## START Source data
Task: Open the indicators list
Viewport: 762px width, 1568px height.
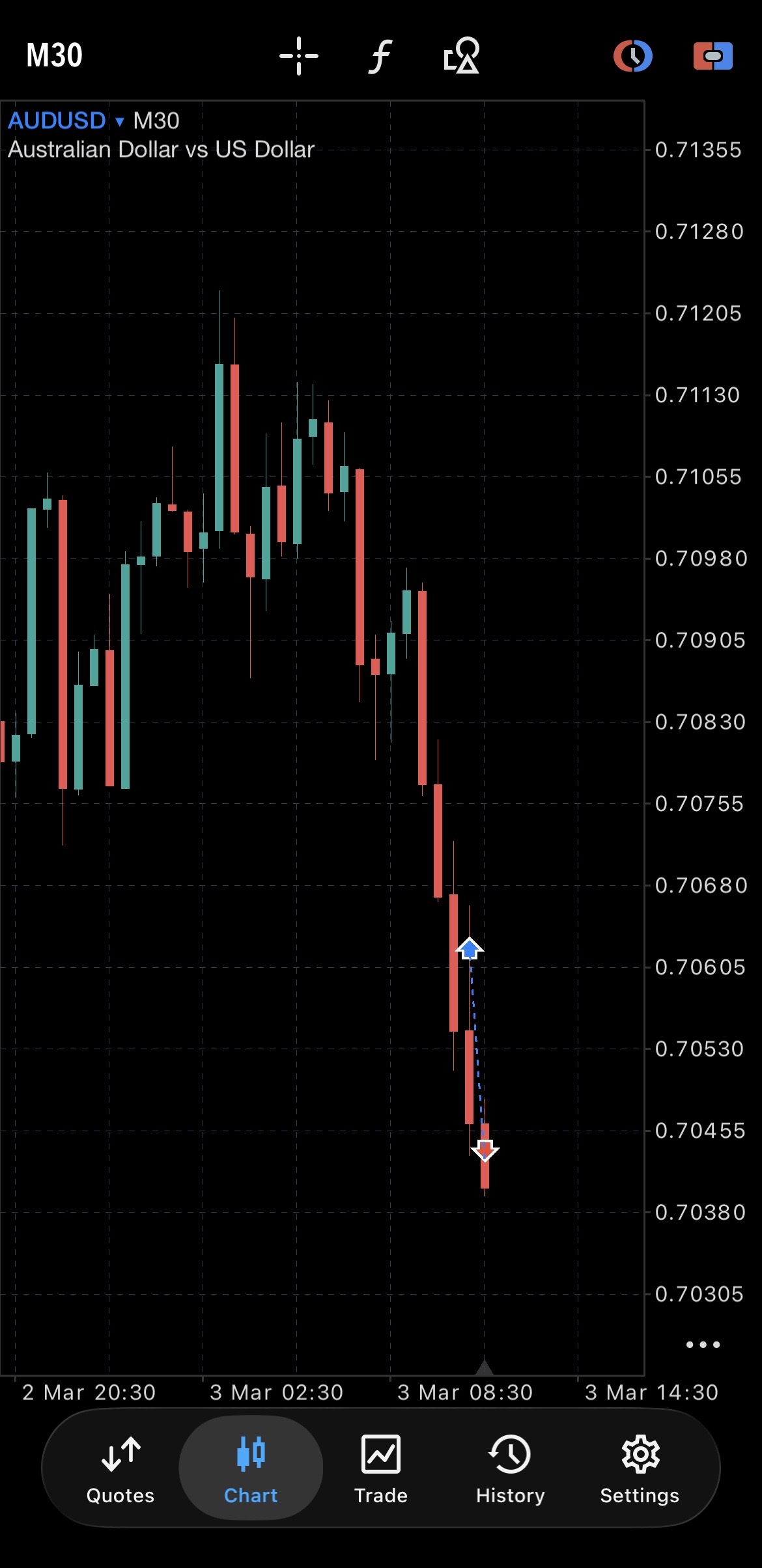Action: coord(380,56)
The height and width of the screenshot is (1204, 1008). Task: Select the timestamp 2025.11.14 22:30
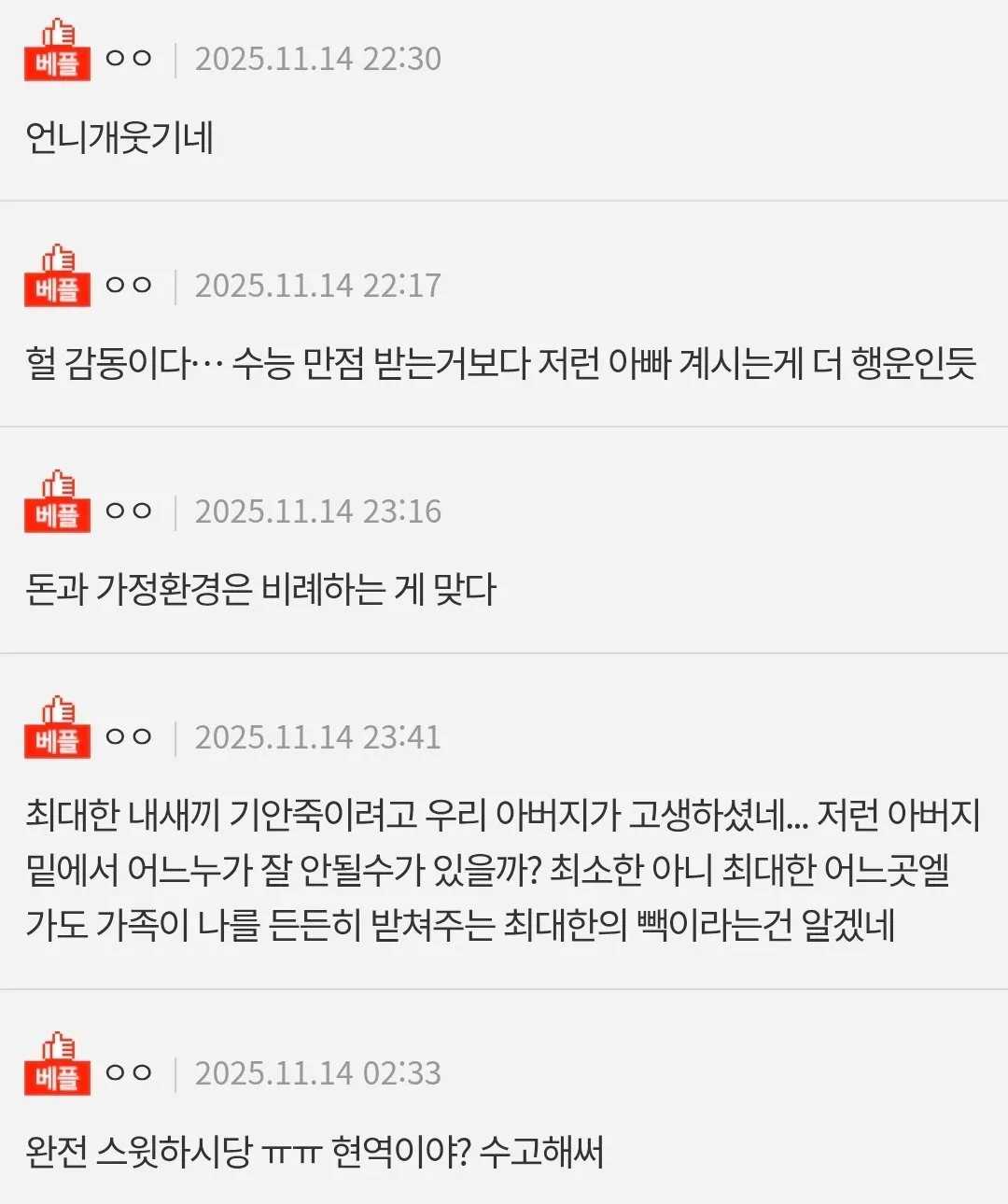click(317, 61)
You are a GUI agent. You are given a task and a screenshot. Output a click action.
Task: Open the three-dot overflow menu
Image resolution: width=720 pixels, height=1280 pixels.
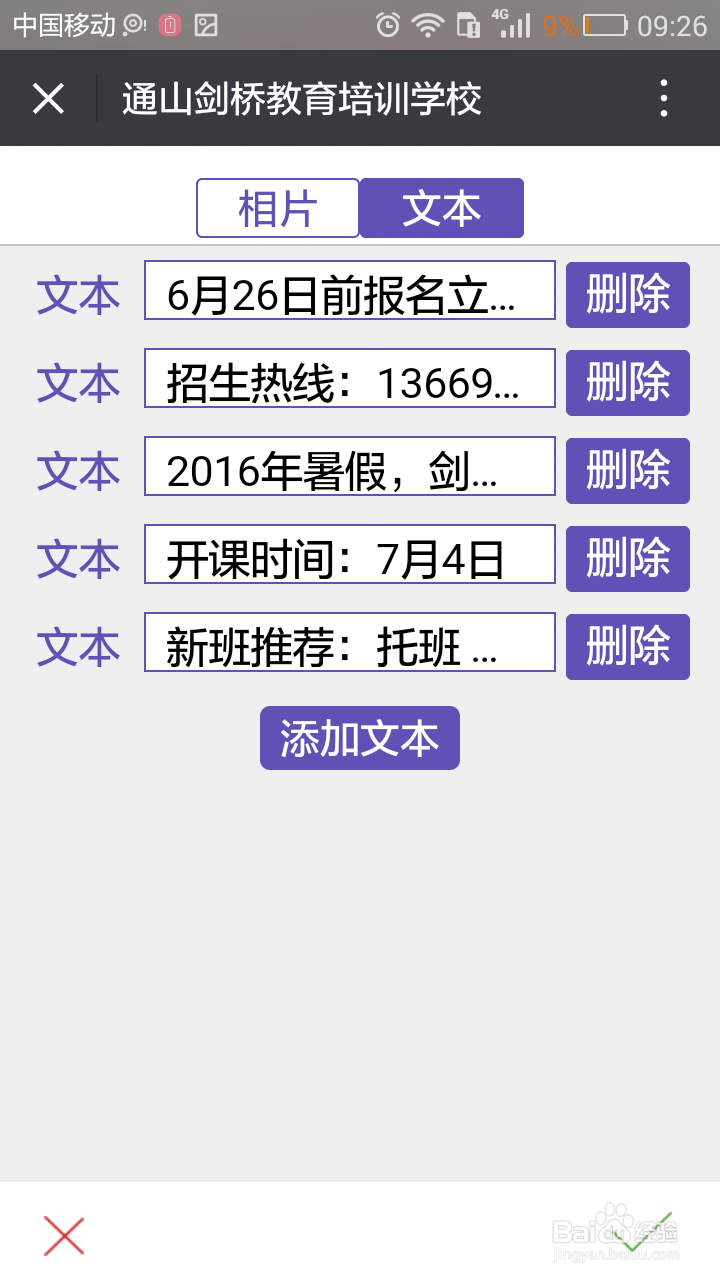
## END Source data
--- Objective ---
Find each line above that contains the string "width" and copy those lines. Case counts.

--- Final answer ---
Viewport: 762px width, 1568px height.
The height and width of the screenshot is (1204, 1008). Task: Select the timestamp 2025.11.14 22:30
Image resolution: width=720 pixels, height=1280 pixels.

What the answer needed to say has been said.